(Sad/Afag) Gökhan Töreyi Saygıyla anıyorum..11.Mayıs.2016 Seni unutmadık hocam mekanın cennet toprağın bol olsun…
TUNA SU dan Babasına.
Hikayelere sondan başlamayı sevmem, ilk günden başlıyorum, 30 Ocak 1962. Tekirdağ’da Gökhan adında bir çocuk dünyaya gelir. Denize bakan bir evde açar gözlerini hayata. Açış o açış, gözlerini ayıramaz ömrü boyunca ilk baktığı yerden. Bu çocuk afacandır, meraklıdır ve çok akıllıdır. Hep etrafta bir şeyler yaparak yeni bir şeyler arayarak, merakının peşinde, yoldadır.
Yıllar geçtikçe merakına bilgisini de katmaya başlayarak büyür Gökhan. Yıllar geçtikçe, bilgisine beceri de katar. Bir noktada ne sadece fikir, ne sadece eylem ama ikisinin dengesine sahip, düşünen bir adam oluverir Gökhan. Deniz aşkına, doğa aşkına, su aşkına, vatan aşkına adar hayatını. Bu sebeple de hep gider o. Sokağa gider, denize gider, dağa çıkar, suya kaçar, pazara saklanır, kürek çeker ama hep bir hedefi vardır ve yoldadır o. Otururken bile aklı bambaşka bir yerlere yolculuk ediyordur.
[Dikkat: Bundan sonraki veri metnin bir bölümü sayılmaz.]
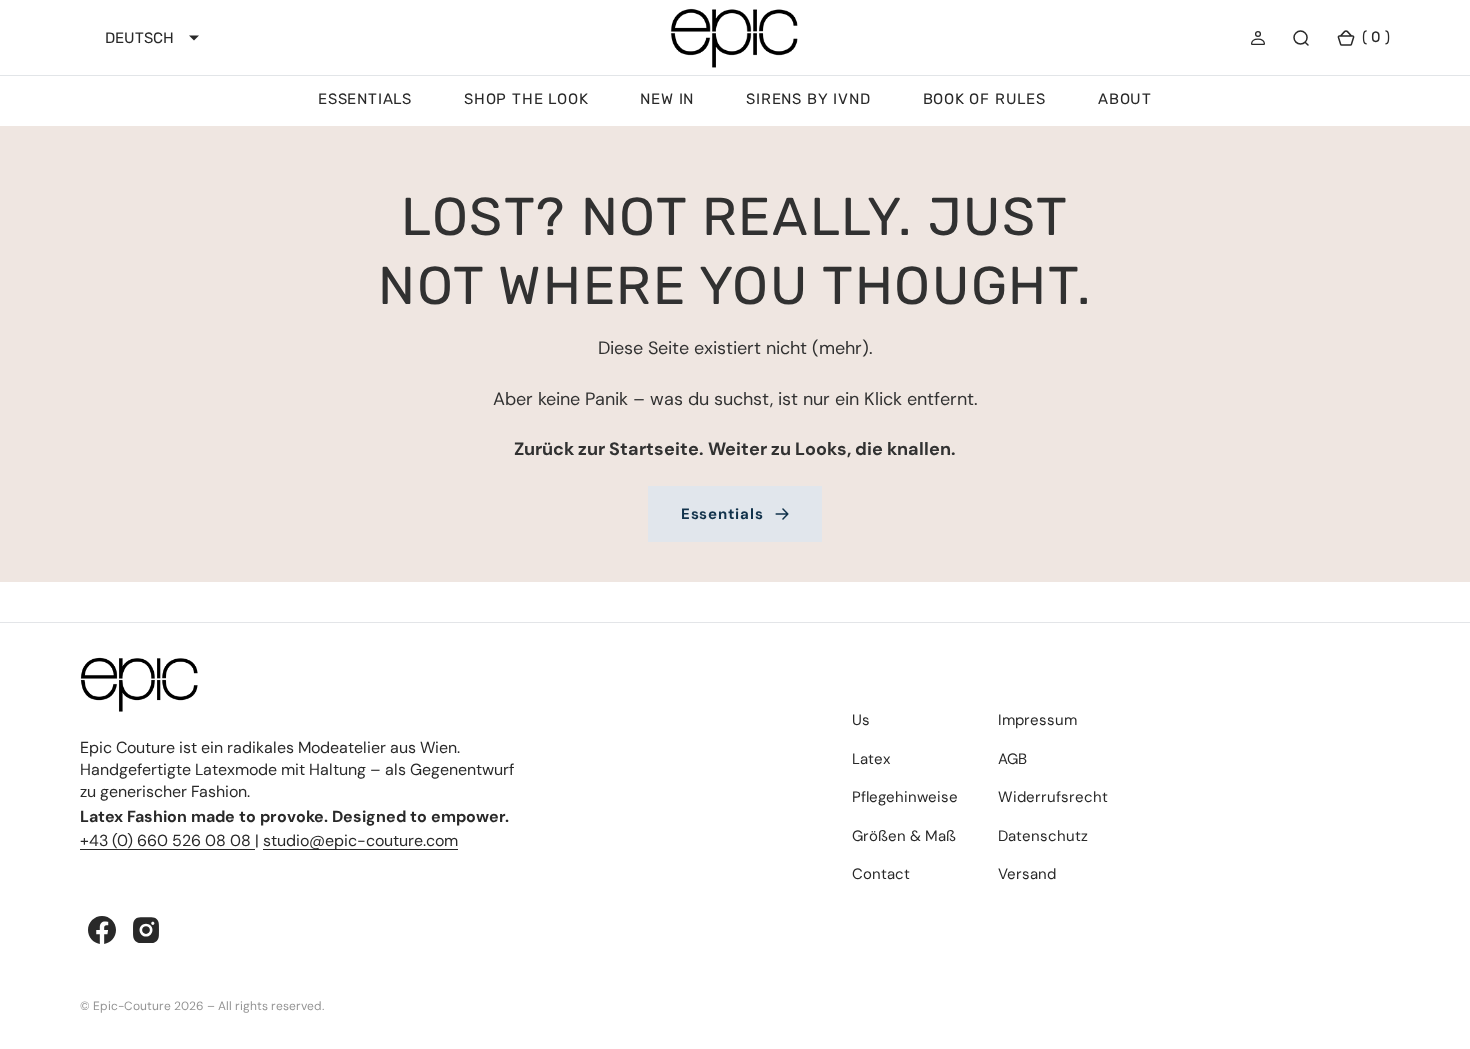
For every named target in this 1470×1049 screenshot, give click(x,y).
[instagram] (146, 930)
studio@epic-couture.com (360, 840)
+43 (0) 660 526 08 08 (167, 840)
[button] (1258, 38)
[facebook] (102, 930)
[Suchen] (1301, 38)
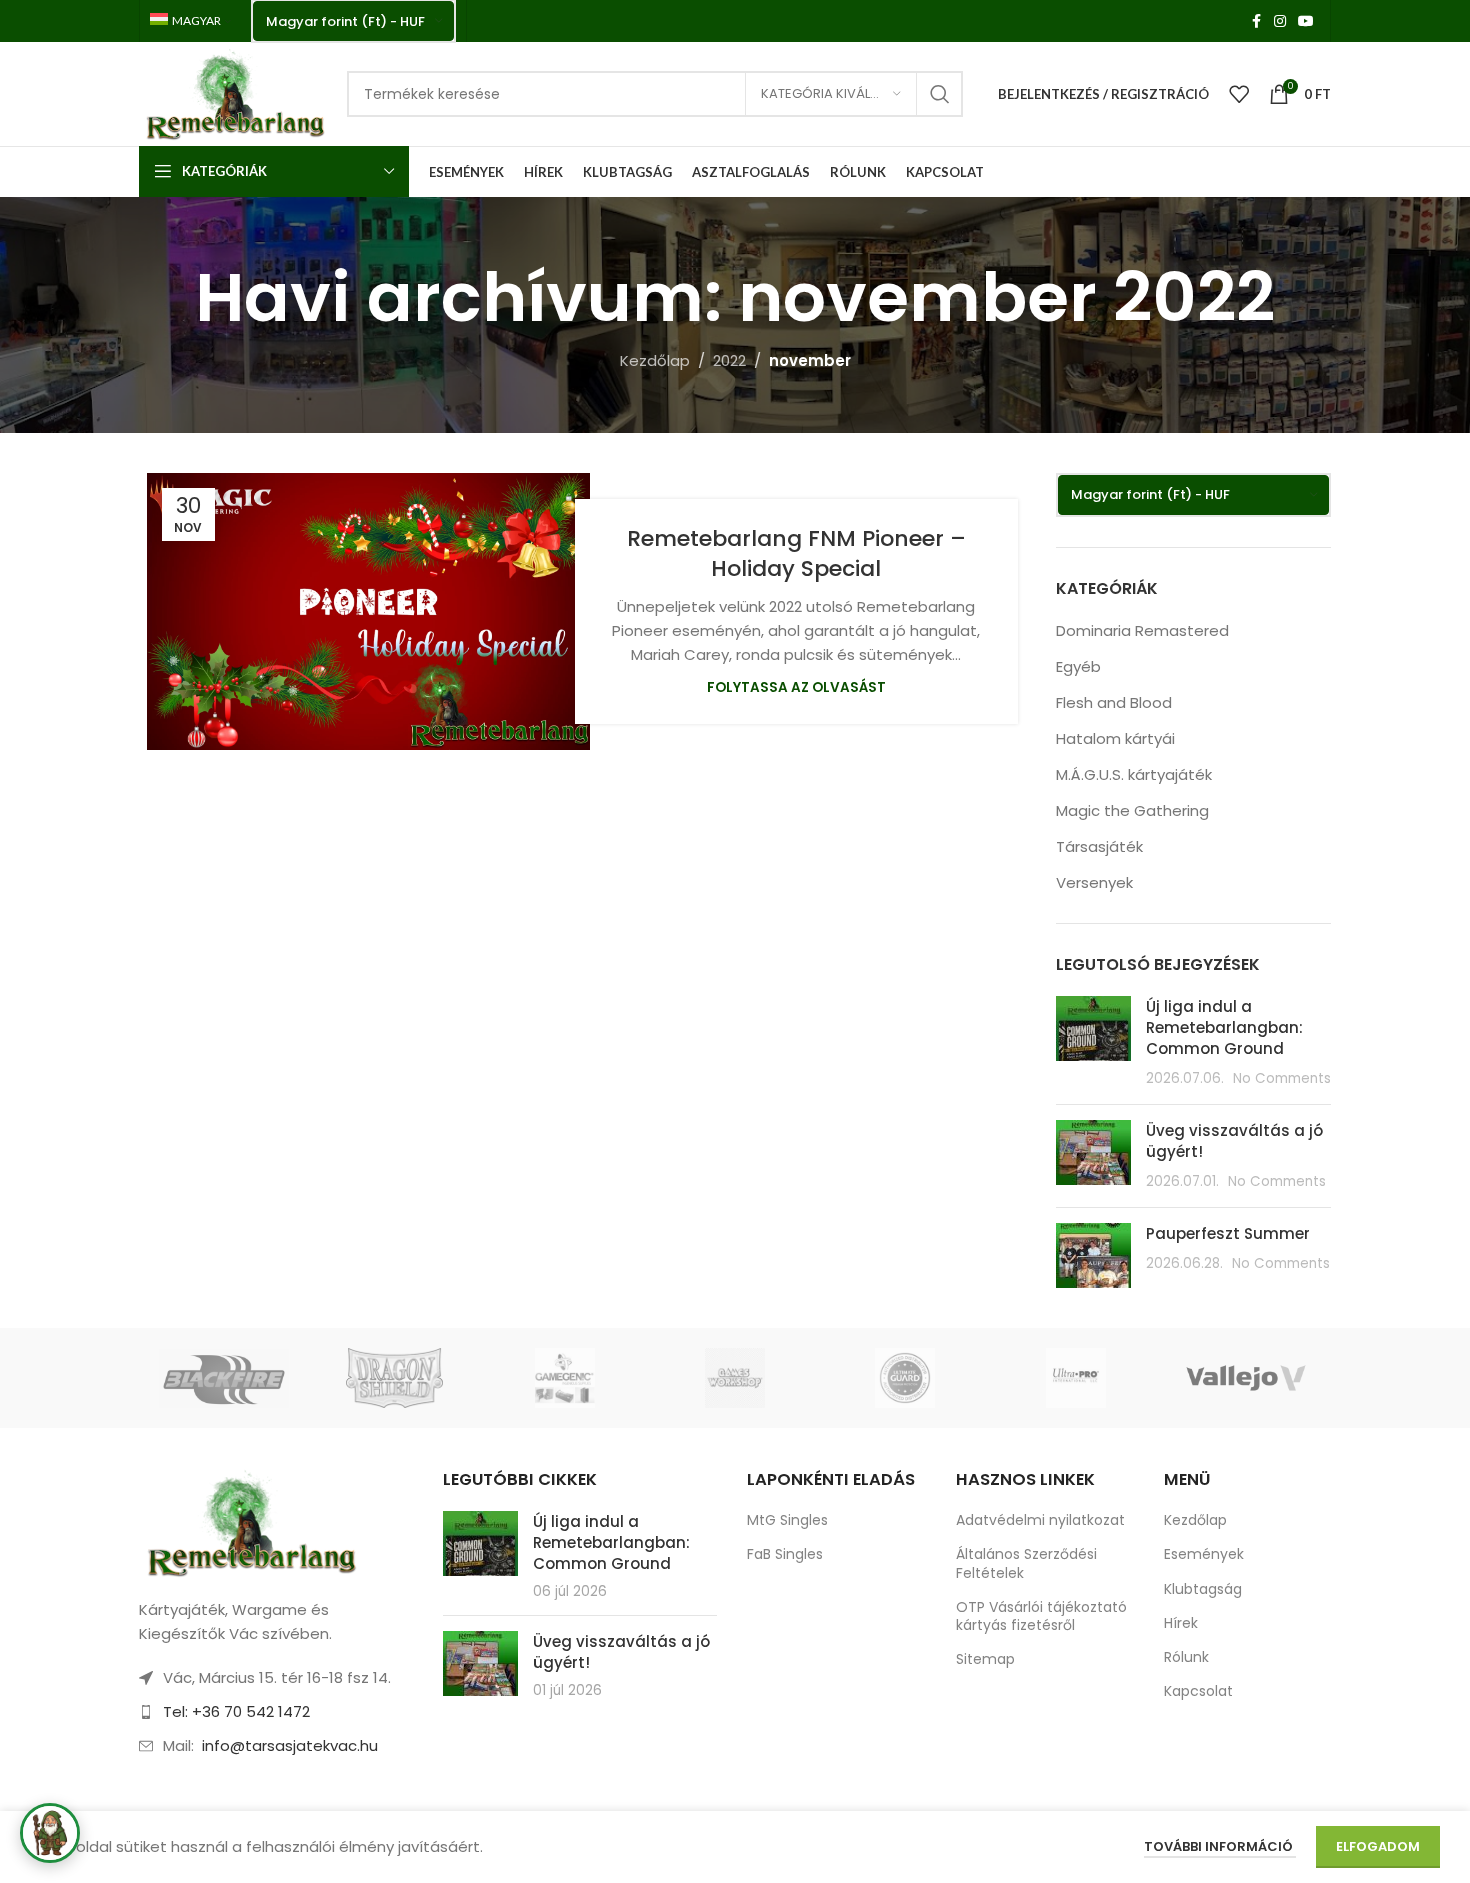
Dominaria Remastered (1142, 630)
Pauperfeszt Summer (1228, 1233)
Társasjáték (1099, 846)
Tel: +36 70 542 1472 (236, 1711)
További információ (1220, 1846)
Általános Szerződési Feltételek (1026, 1563)
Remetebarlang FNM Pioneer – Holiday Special (796, 554)
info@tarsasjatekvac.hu (290, 1745)
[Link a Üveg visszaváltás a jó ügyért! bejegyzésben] (480, 1663)
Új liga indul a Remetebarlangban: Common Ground (1224, 1027)
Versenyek (1094, 882)
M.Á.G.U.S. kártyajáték (1134, 774)
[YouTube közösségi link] (1306, 21)
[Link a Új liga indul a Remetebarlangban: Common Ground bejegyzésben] (480, 1543)
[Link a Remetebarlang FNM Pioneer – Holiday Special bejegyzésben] (368, 611)
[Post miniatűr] (1093, 1042)
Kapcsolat (1198, 1691)
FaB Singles (785, 1554)
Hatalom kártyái (1115, 738)
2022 (729, 360)
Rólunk (1186, 1657)
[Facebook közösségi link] (1256, 21)
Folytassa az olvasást (796, 687)
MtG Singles (787, 1520)
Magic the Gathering (1132, 810)
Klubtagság (1203, 1589)
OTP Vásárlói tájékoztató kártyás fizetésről (1041, 1616)
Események (1204, 1554)
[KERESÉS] (940, 94)
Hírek (1181, 1623)
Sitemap (985, 1659)
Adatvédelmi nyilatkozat (1040, 1520)
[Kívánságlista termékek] (1239, 94)
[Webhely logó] (233, 92)
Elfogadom (1378, 1846)
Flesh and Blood (1114, 702)
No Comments (1282, 1078)
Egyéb (1078, 666)
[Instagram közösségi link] (1280, 21)
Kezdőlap (655, 360)
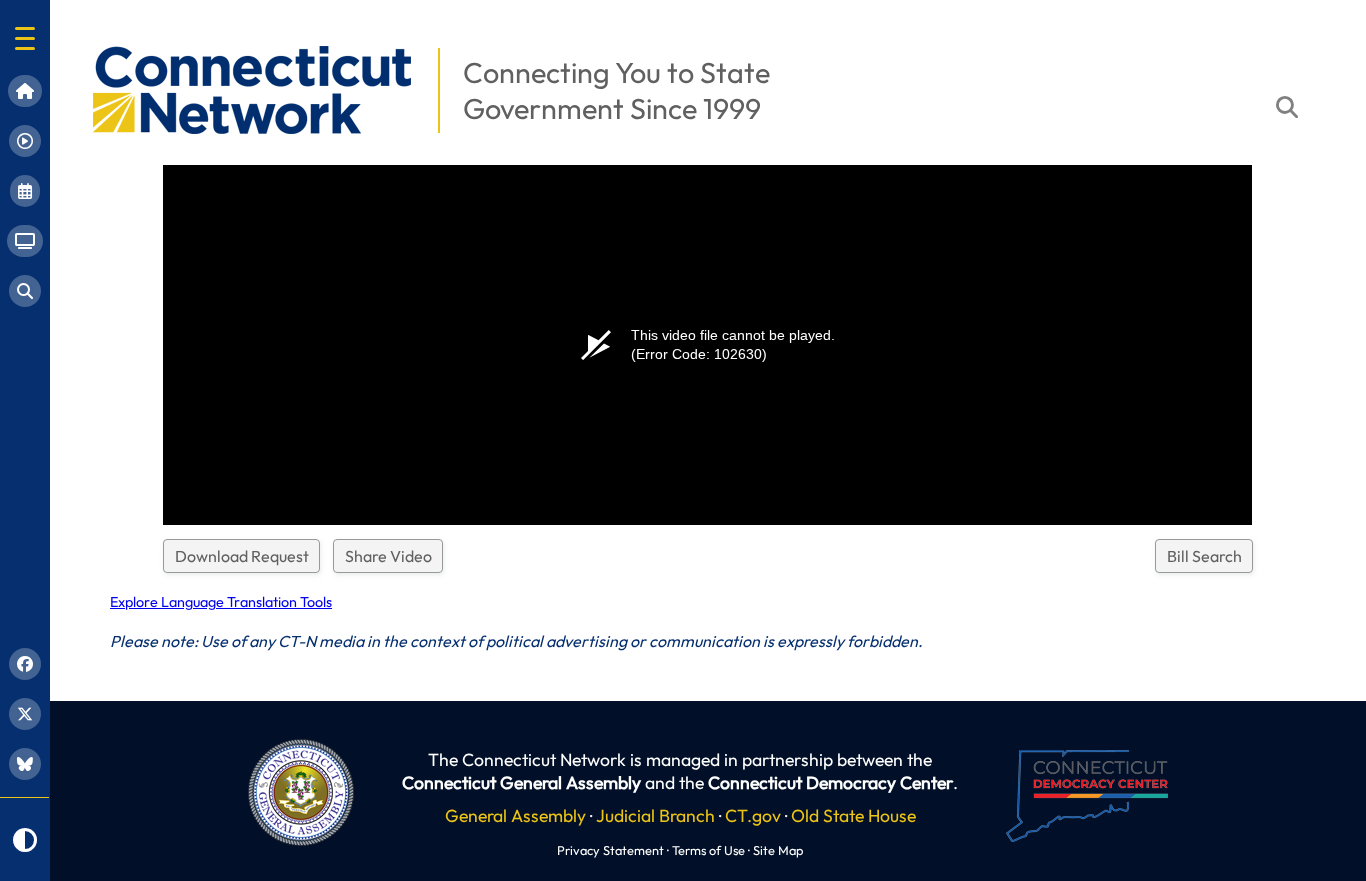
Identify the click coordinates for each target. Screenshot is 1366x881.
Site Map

Geçtiği her yere, hem geniş vizyonuyla, açtığı yollar ve kattığı fikirlerle, hem de o mütevazi ve kocaman kalbiyle iz bırakır. İzleri her yerdedir.
Belki ODTÜ’de bir sınıf, belki Tuna nehrinde bir çimenlik, belki Gelibolu’da bir liman, belki Almanya’da denizin 150 metre altında bir batık, belki Ankara’da bir ev, belki İstanbul’da bir balıkçı, belki de Kaş’ta bir balkondadır o izler. Bir parçası sayıldığıma göre, belki de bendedir bazı izleri… Hayatı okumak, düşünmek, yaratmak, kurmak, paylaşmak, fikirler inşa etmek, gezmek, anlamak, görmek, savaşmak olmuş bir insan olmuştur o. Abi, hoca , baba, eş , evlat, abi , dost, ortak, dayı, arkadaş olmuştur. Çok iş yapar ama yine de zamanı devamını yapmaya yetmez. Ve erkenden çekip gider bu dünyadan… Ama dedim ya, o zaten hep gider.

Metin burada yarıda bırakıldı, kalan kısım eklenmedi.